Data for this task:
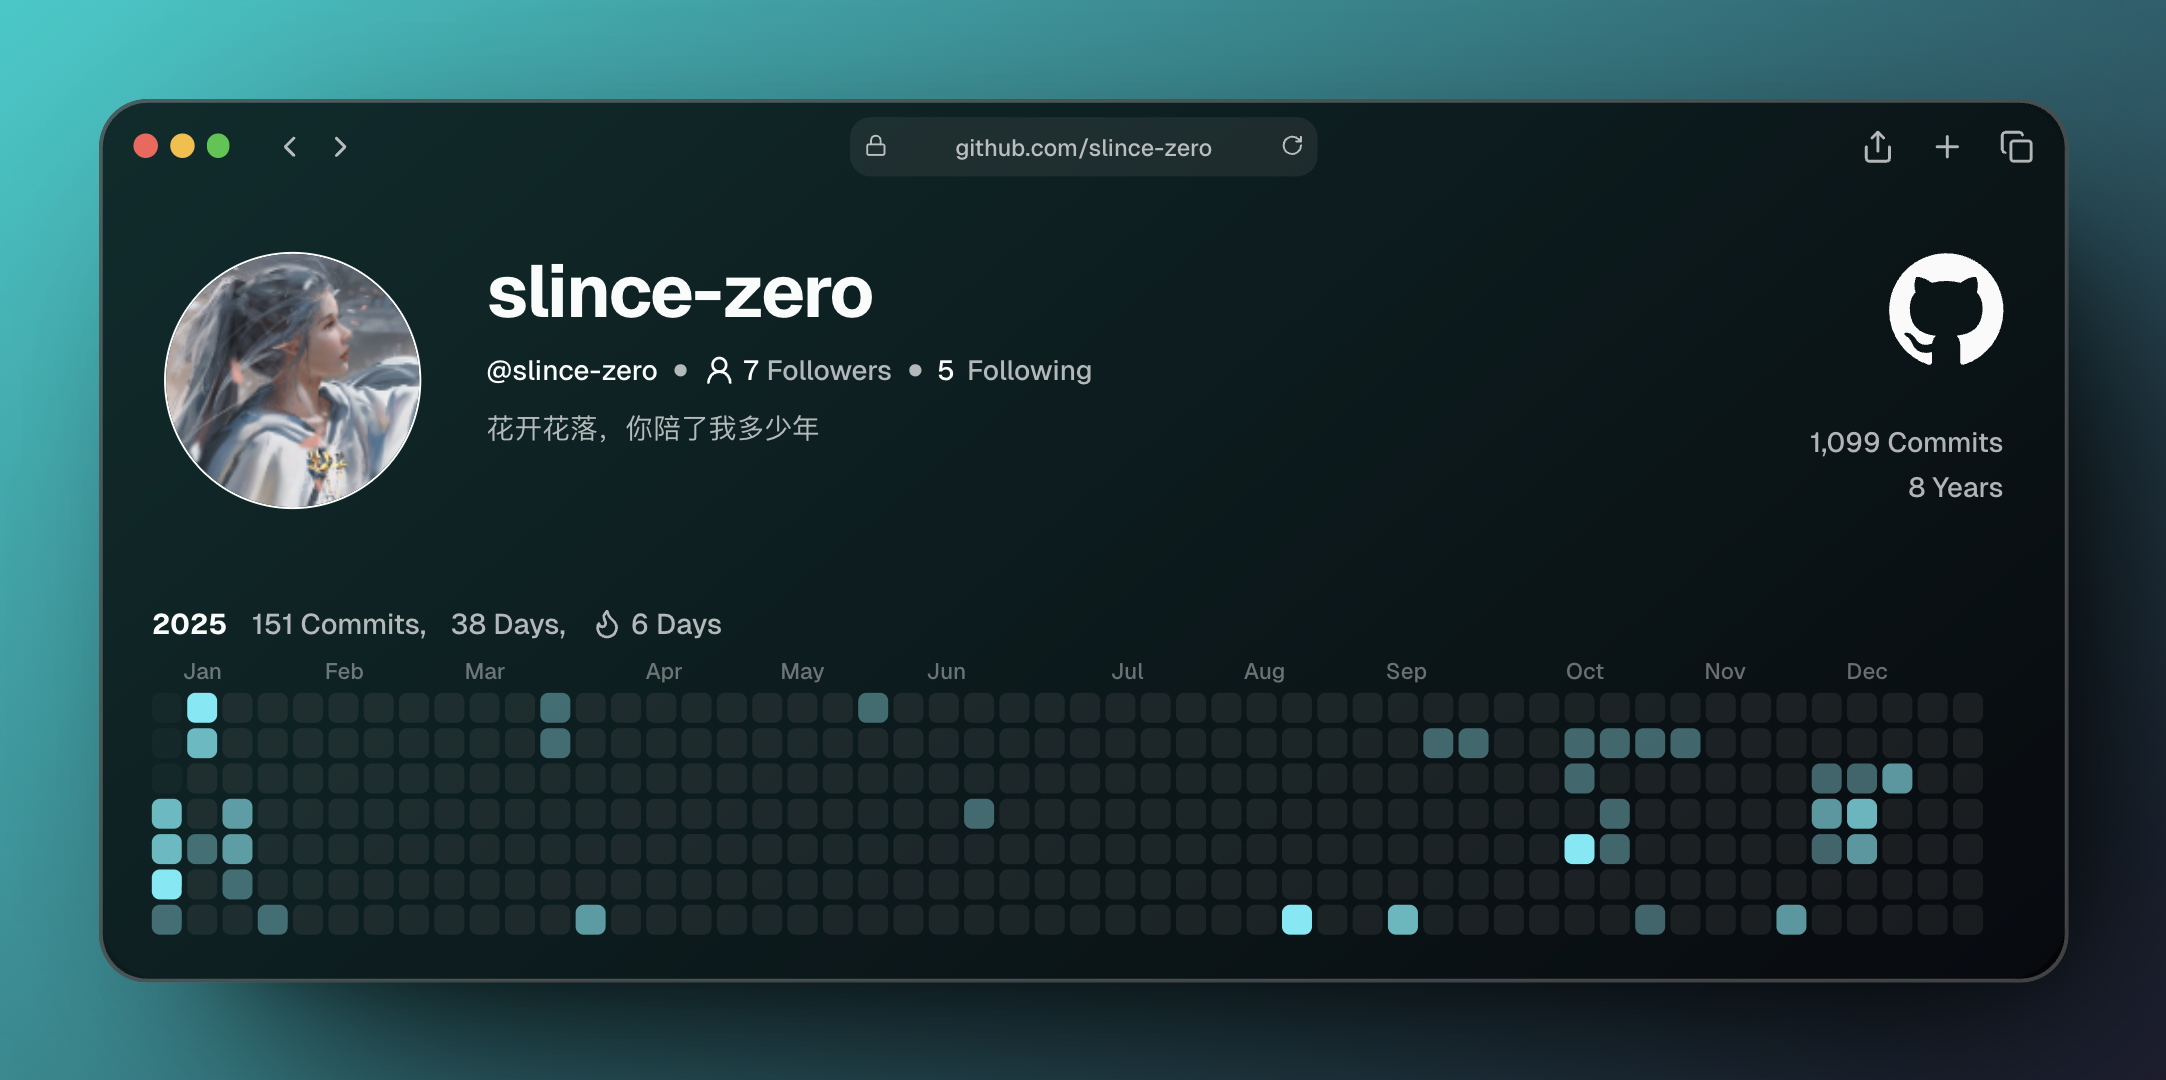Click the 5 Following link
The width and height of the screenshot is (2166, 1080).
1014,370
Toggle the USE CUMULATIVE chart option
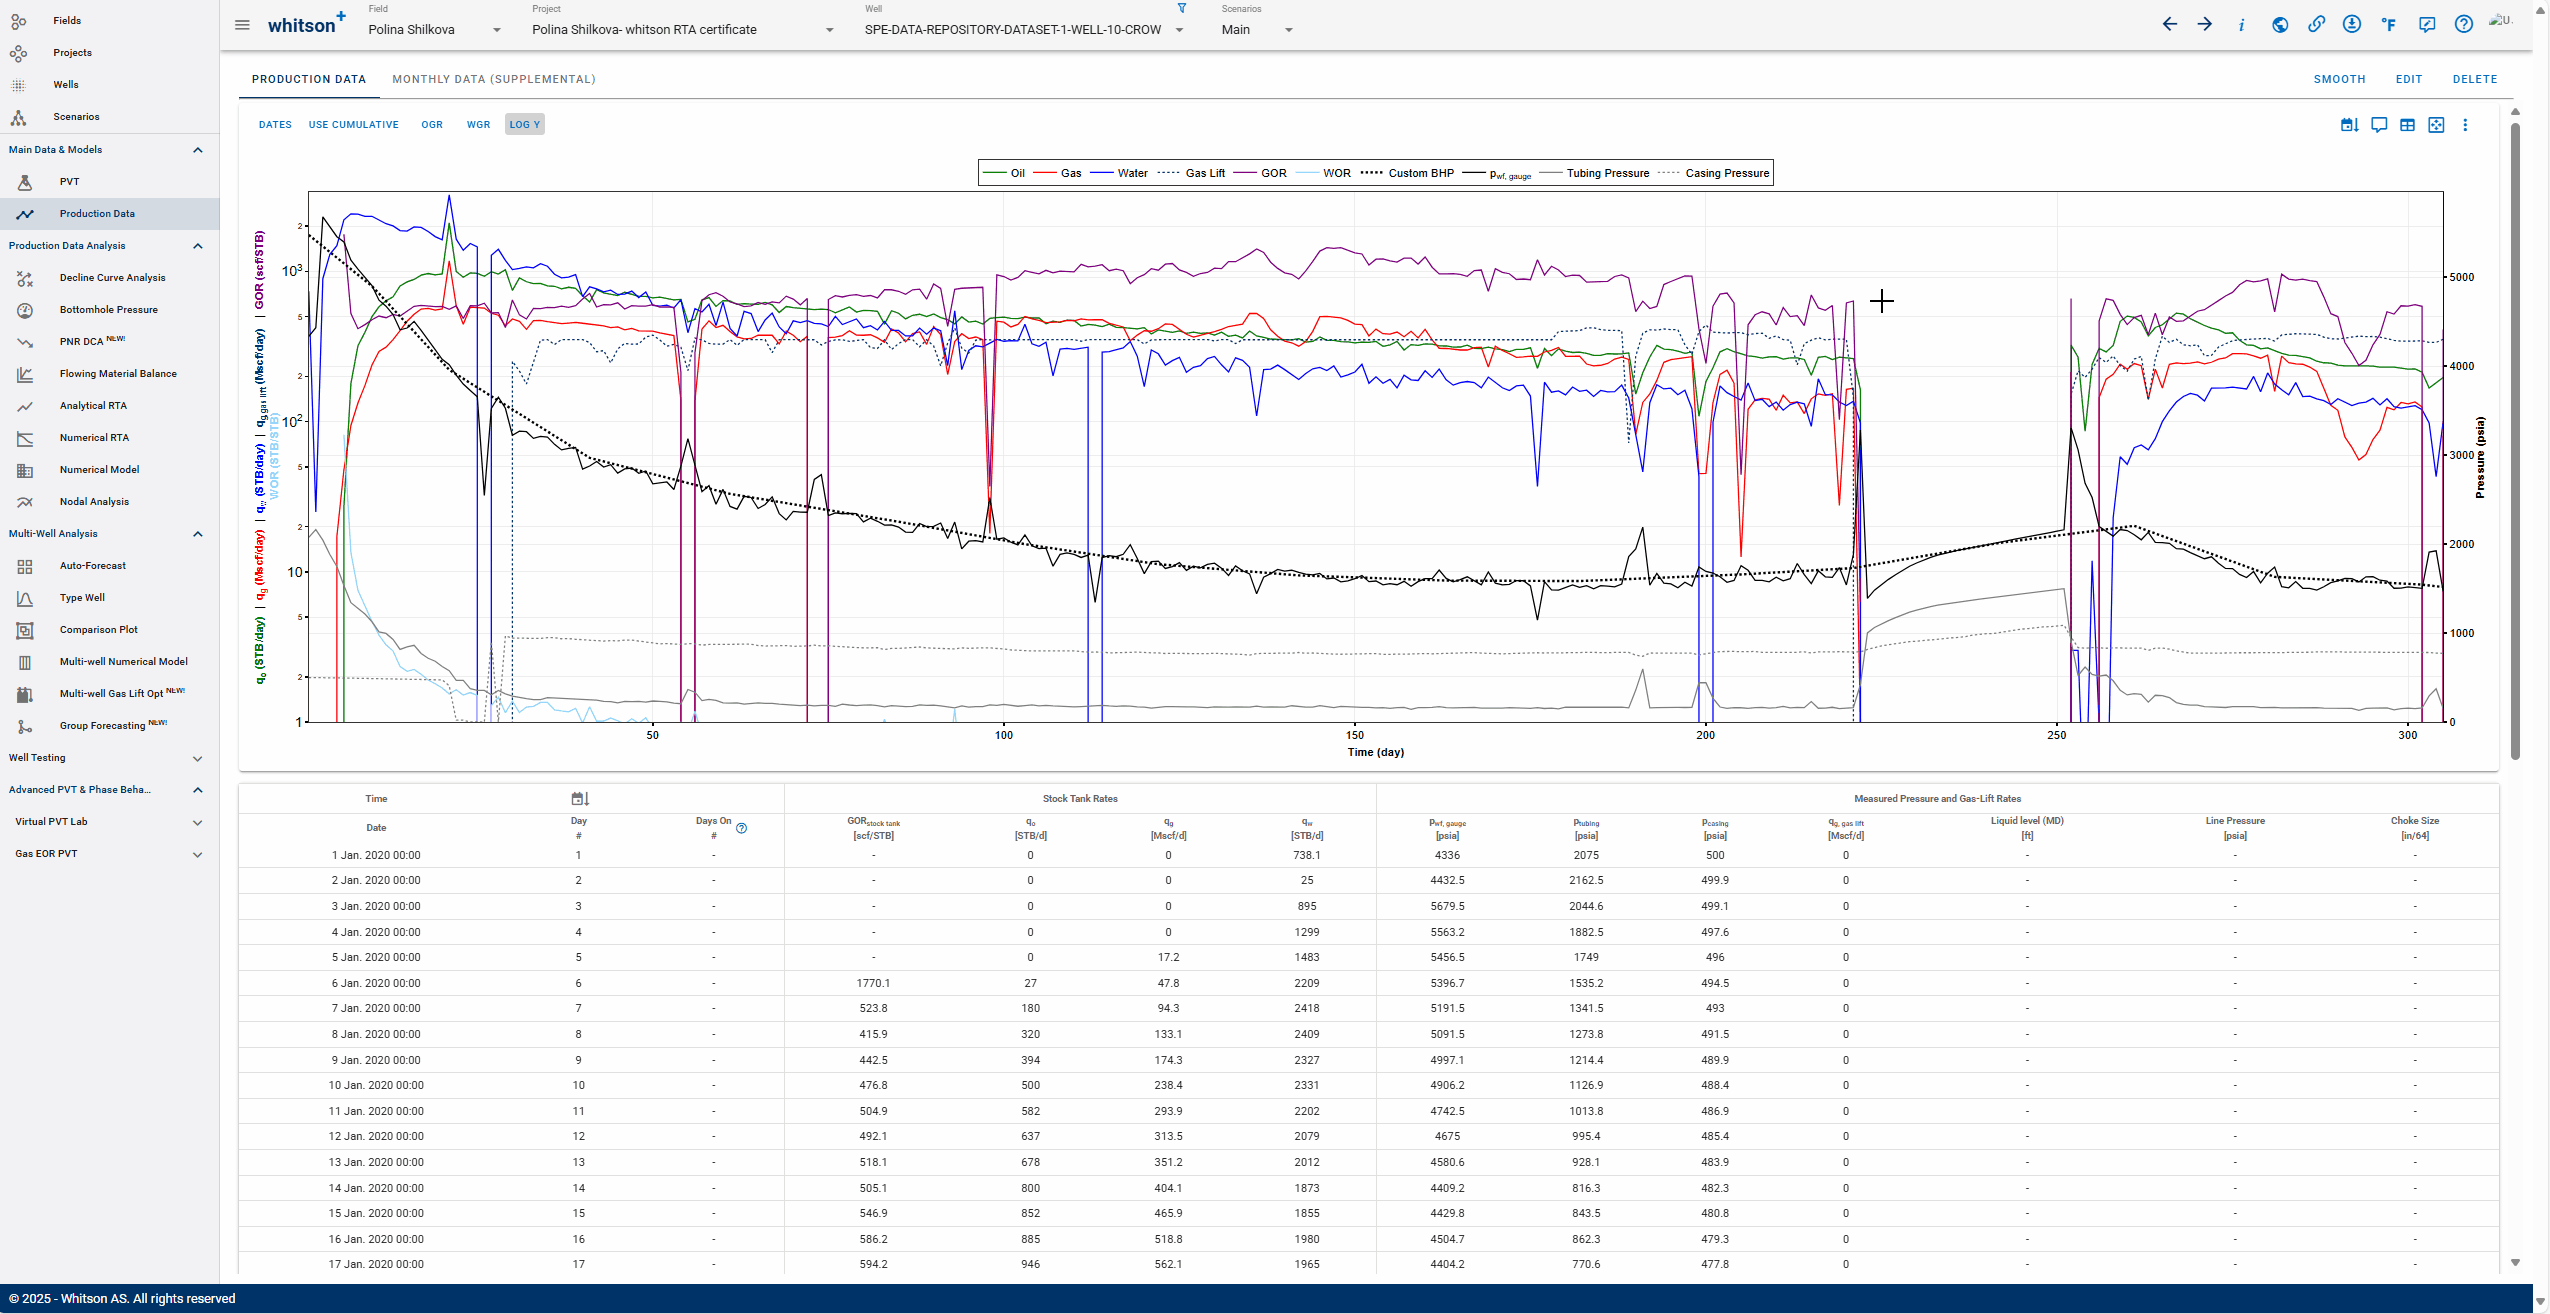2550x1314 pixels. click(x=353, y=125)
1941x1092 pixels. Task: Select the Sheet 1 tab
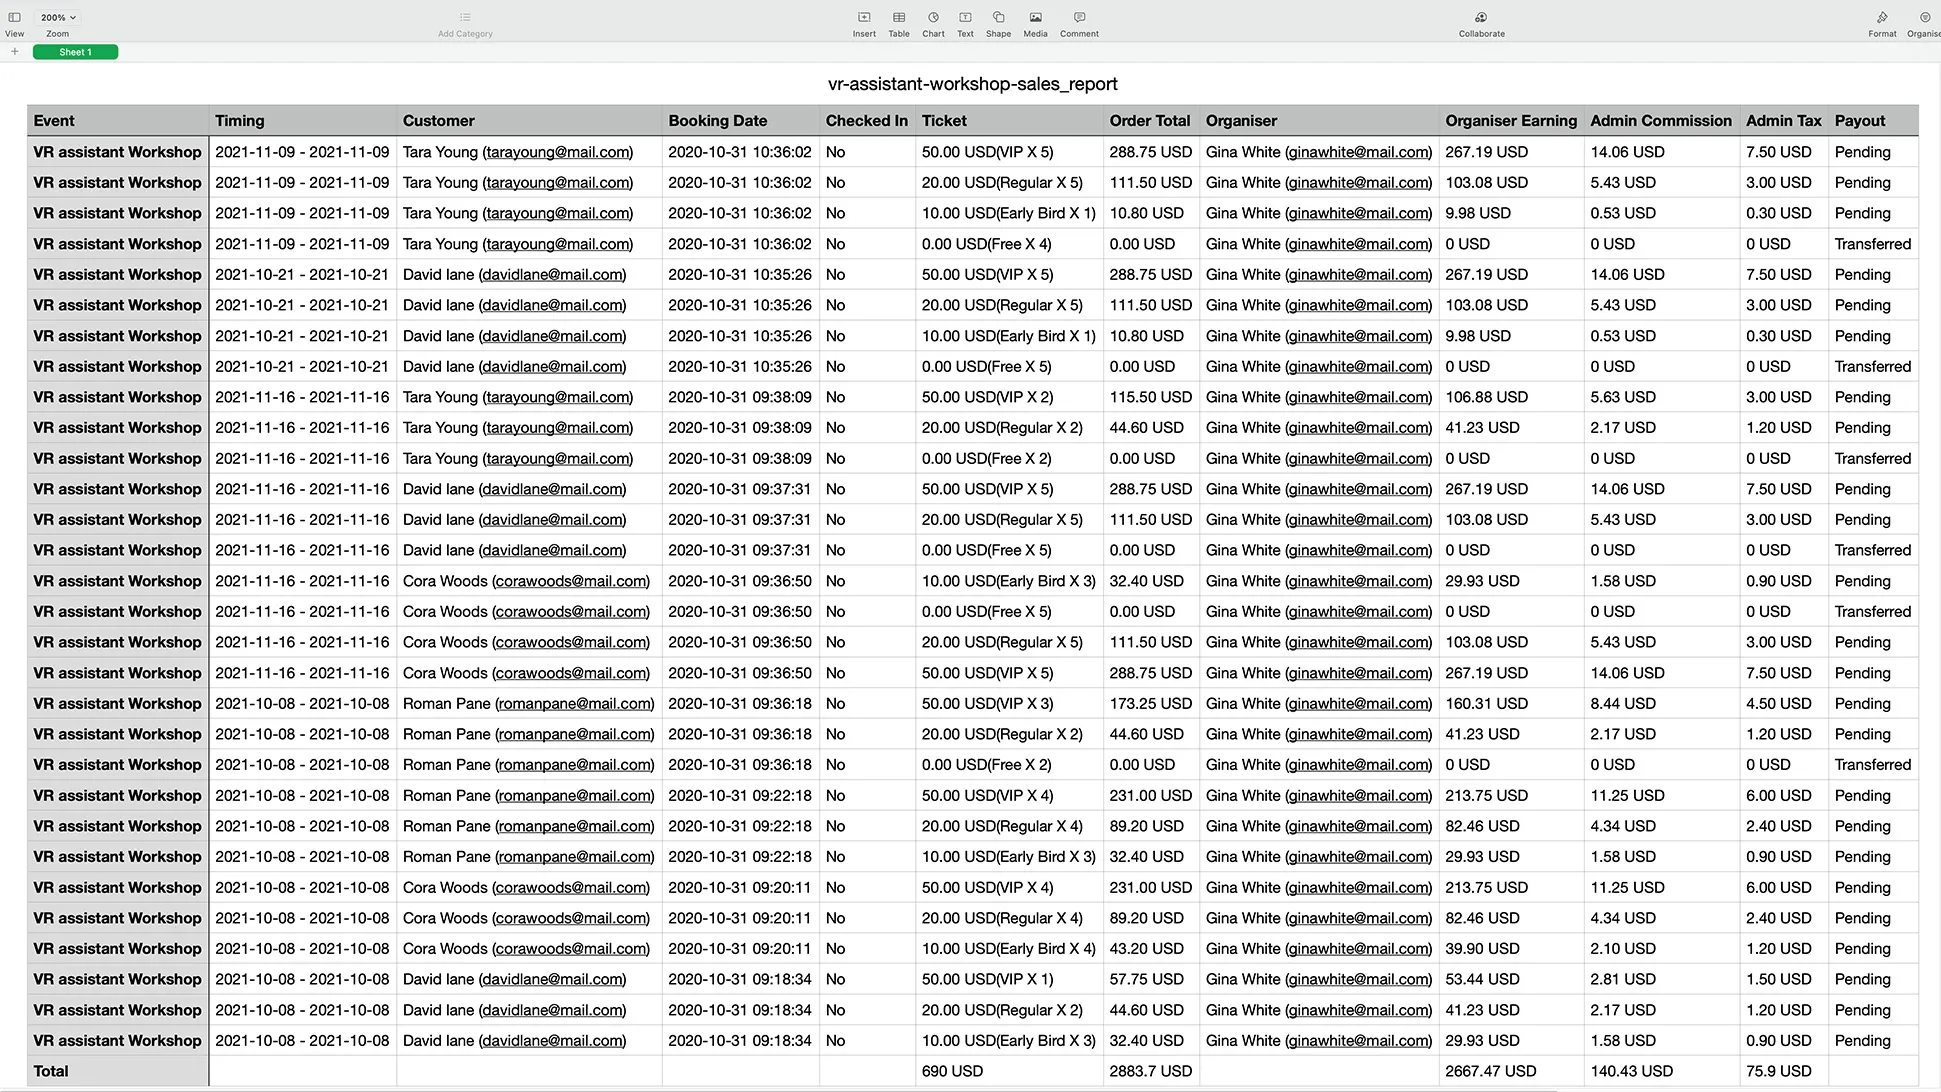pyautogui.click(x=75, y=51)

Required work: An exact copy of the lines from the one with "Toggle the USE CUMULATIVE chart option" through the end of the records: produce that and nothing more, leaving out the pictures.

Exercise response:
Toggle the USE CUMULATIVE chart option
2550x1314 pixels. click(x=353, y=125)
1941x1092 pixels. Task: Select the Sheet 1 tab
pyautogui.click(x=75, y=51)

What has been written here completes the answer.